Though a spokesperson from Alpine Canada was able to confirm all three athletes—Drury, Alexander and Seger—had returned to Canada, where they are receiving further care and support for their injuries, the spokesperson was not able to provide any further information on specific injuries or when the athletes anticipate being able to return to racing.

On a more positive note, Whistler’s Broderick Thompson made his return to World Cup racing on Dec. 13 after two seasons away from the circuit. He suffered a dislocated knee, torn ACL, MCL, LCL, and a completely ruptured patella tendon during a crash while training at Nakiska in 2018. The injuries kept him off snow for more than a year. 

“It’s great to push out of the gate again on the World Cup, it’s definitely a big milestone in my comeback, but there is a lot more to come,” he said in an Alpine Canada Facebook post.

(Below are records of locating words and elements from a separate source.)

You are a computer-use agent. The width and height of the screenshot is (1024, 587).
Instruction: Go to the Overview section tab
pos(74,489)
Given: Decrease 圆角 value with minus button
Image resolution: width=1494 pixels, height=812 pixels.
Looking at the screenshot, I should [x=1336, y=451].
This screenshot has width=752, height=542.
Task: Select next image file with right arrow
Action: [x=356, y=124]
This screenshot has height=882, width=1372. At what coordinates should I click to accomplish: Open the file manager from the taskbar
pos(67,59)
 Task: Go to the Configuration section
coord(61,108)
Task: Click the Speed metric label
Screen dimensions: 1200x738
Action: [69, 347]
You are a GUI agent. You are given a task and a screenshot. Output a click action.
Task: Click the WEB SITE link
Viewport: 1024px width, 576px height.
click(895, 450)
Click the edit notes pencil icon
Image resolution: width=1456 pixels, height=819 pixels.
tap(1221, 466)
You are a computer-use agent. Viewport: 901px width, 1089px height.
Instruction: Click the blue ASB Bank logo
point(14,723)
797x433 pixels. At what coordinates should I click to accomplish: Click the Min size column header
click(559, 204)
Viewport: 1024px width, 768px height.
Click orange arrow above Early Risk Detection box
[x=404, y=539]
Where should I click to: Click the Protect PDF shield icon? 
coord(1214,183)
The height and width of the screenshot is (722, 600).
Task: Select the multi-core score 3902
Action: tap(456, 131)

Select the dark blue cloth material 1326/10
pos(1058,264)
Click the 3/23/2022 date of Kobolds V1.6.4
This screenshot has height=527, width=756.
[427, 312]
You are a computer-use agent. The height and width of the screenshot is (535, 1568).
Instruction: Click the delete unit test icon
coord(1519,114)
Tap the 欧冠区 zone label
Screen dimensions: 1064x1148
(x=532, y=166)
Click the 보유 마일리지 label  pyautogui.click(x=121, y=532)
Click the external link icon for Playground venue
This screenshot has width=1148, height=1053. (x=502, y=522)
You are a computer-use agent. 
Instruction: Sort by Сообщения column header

Thompson finished 45th in his first race of the 2020/21 World Cup season. 

Registration for Whistler Half delayed until February

If you were planning to spend New Year’s Day registering for the 2021 Whistler Half Marathon, you can breathe a sigh of relief, turn off that alarm and spend the first morning of the year sleeping a little longer than usual.

Registration for the event has been delayed from its usual start date of Jan. 1 to Feb. 15, 20201.

“As the state of the global COVID-19 pandemic continues to change by the day, we are proceeding, with caution, to find ways of delivering a 2021 adapted version of the Whistler Half Marathon, presented by Smartwool,” event organizers wrote in an update issued Dec. 21.

That said, organizers, “anticipate the format of the event will look very different than it has in the past.” However, organizers said they “are hopeful to hold races in all distances we have hosted in the past,” and are working closely with both local government and the Vancouver Coastal health authority as the planning progresses.

More information should be available for potential Half Marathon racers in the coming weeks, organizers added.

The Whistler Half’s 2020 race, initially set to take place in June, was cancelled in March as a precaution related to the COVID-19 pandemic. Instead, organizers offered a virtual version of the event in June that drew nearly 500 participants across all the offered distances.